Swords Ronan, Mahalingam Devalingam, Padmanabhan Swaminathan, Carew Jennifer, Giles Francis
Institute for Drug Development, Cancer Therapy and Research Centre, University of Texas Health Science Centre at San Antonio, 7979 Wurzbach Road, San Antonio, TX 78229, USA.
Drug Des Devel Ther. 2009 Sep 21;3:89-101. doi: 10.2147/dddt.s3069.
Chronic myeloid leukemia (CML) is the consequence of a single balanced translocation that produces the BCR-ABL fusion oncogene which is detectable in over 90% of patients at presentation. The BCR-ABL inhibitor imatinib mesylate (IM) has improved survival in all phases of CML and is the standard of care for newly diagnosed patients in chronic phase. Despite the very significant therapeutic benefits of IM, a small minority of patients with early stage disease do not benefit optimally while IM therapy in patients with advanced disease is of modest benefit in many. Diverse mechanisms may be responsible for IM failures, with point mutations within the Bcr-Abl kinase domain being amongst the most common resistance mechanisms described in patients with advanced CML. The development of novel agents designed to overcome IM resistance, while still primarily targeted on BCR-ABL, led to the creation of the high affinity aminopyrimidine inhibitor, nilotinib. Nilotinib is much more potent as a BCR-ABL inhibitor than IM and inhibits both wild type and IM-resistant BCR-ABL with significant clinical activity across the entire spectrum of BCR-ABL mutants with the exception of T315I. The selection of a second generation tyrosine kinase inhibitor to rescue patients with imatinib failure will be based on several factors including age, co-morbid medical problems and ABL kinase mutational profile. It should be noted that while the use of targeted BCR-ABL kinase inhibitors in CML represents a paradigm shift in CML management these agents are not likely to have activity against the quiescent CML stem cell pool. The purpose of this review is to summarize the pre-clinical and clinical data on nilotinib in patients with CML who have failed prior therapy with IM or dasatinib.

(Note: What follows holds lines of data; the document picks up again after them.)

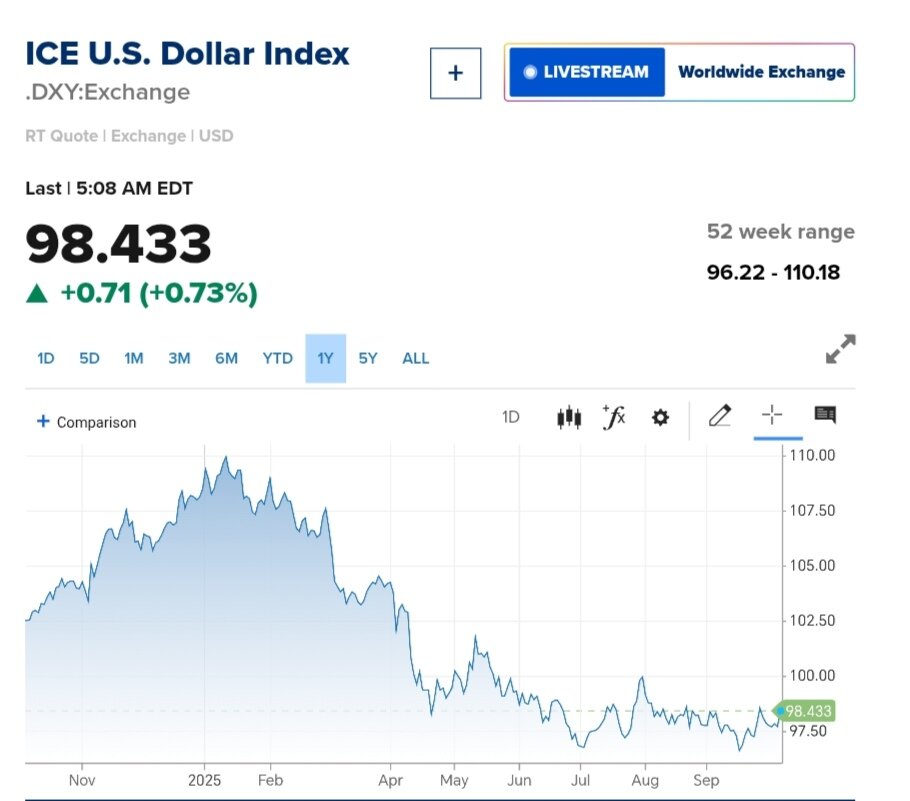910x801 pixels.
Task: Select the pencil drawing tool
Action: (x=719, y=416)

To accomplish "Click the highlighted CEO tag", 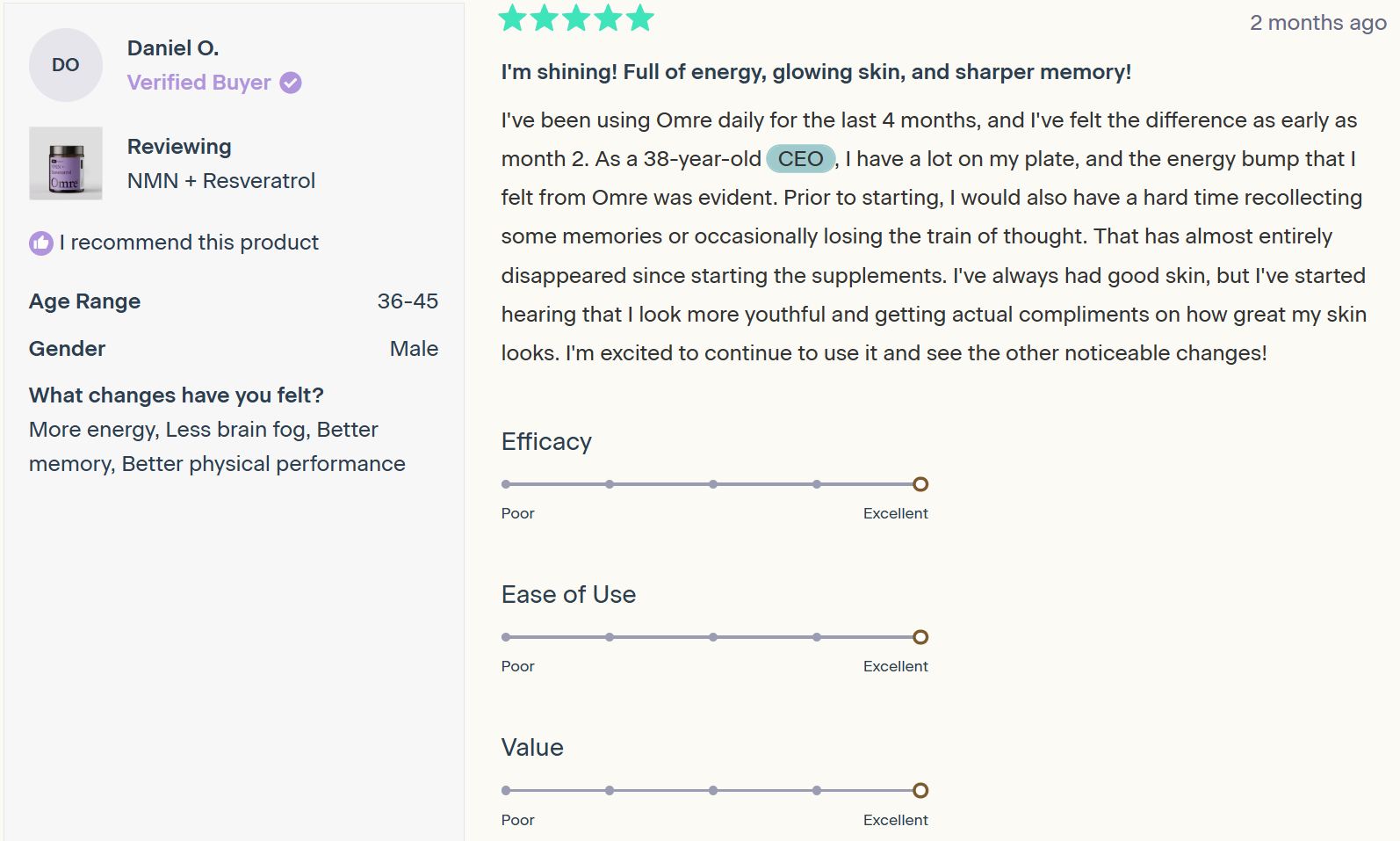I will pos(800,159).
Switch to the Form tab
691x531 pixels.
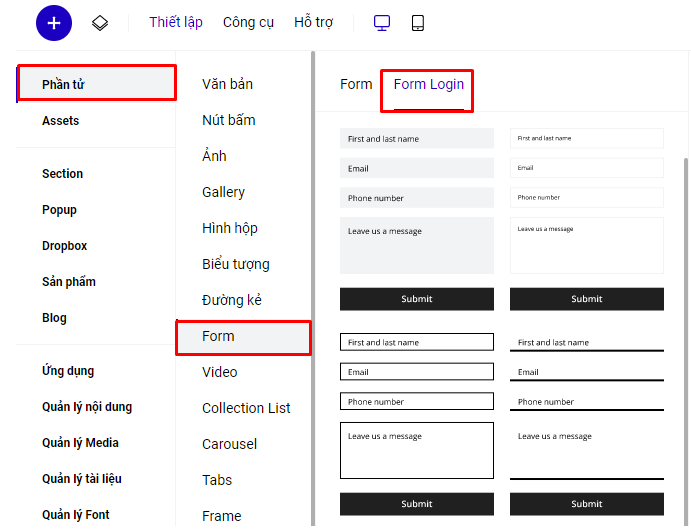click(356, 84)
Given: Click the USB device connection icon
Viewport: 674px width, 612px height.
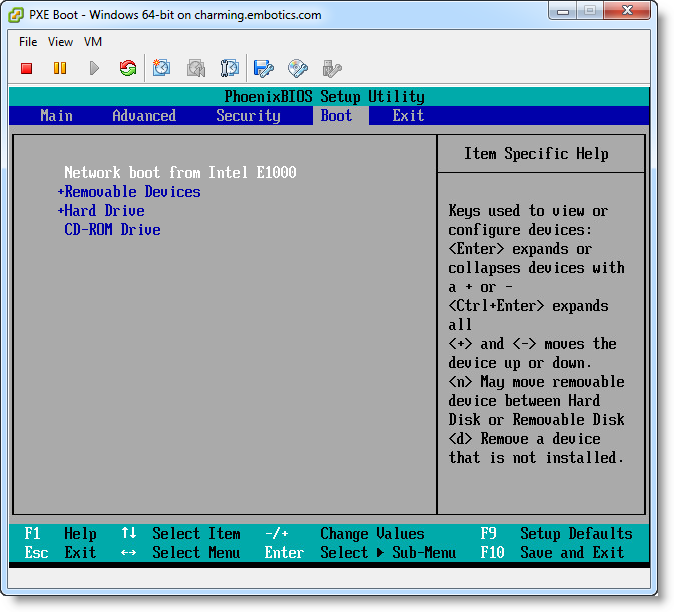Looking at the screenshot, I should (x=332, y=68).
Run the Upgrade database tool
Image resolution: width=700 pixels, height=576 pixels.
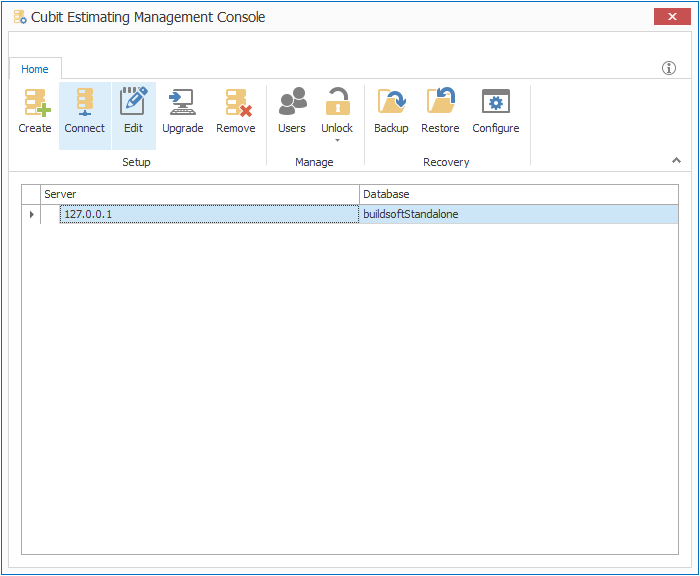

慢性髓性白血病(CML)是由单一平衡易位导致的结果,该易位产生BCR-ABL融合致癌基因,超过90%的患者在初诊时可检测到该基因。BCR-ABL抑制剂甲磺酸伊马替尼(IM)改善了CML各阶段患者的生存率,是慢性期新诊断患者的标准治疗方法。尽管IM具有非常显著的治疗益处,但一小部分早期疾病患者并未获得最佳疗效,而晚期疾病患者接受IM治疗的获益在许多情况下也较为有限。IM治疗失败可能由多种机制导致,Bcr-Abl激酶结构域内的点突变是晚期CML患者中描述的最常见耐药机制之一。旨在克服IM耐药性的新型药物的研发,虽然仍主要靶向BCR-ABL,但催生了高亲和力氨基嘧啶抑制剂尼罗替尼。尼罗替尼作为BCR-ABL抑制剂比IM更有效,可抑制野生型和IM耐药的BCR-ABL,对除T315I之外的整个BCR-ABL突变体谱均具有显著临床活性。选择第二代酪氨酸激酶抑制剂来挽救伊马替尼治疗失败的患者将基于几个因素,包括年龄、合并的医疗问题和ABL激酶突变谱。应当指出的是,虽然在CML中使用靶向BCR-ABL激酶抑制剂代表了CML管理的范式转变,但这些药物不太可能对静止的CML干细胞池产生活性。本综述的目的是总结尼罗替尼在接受过IM或达沙替尼先前治疗失败的CML患者中的临床前和临床数据。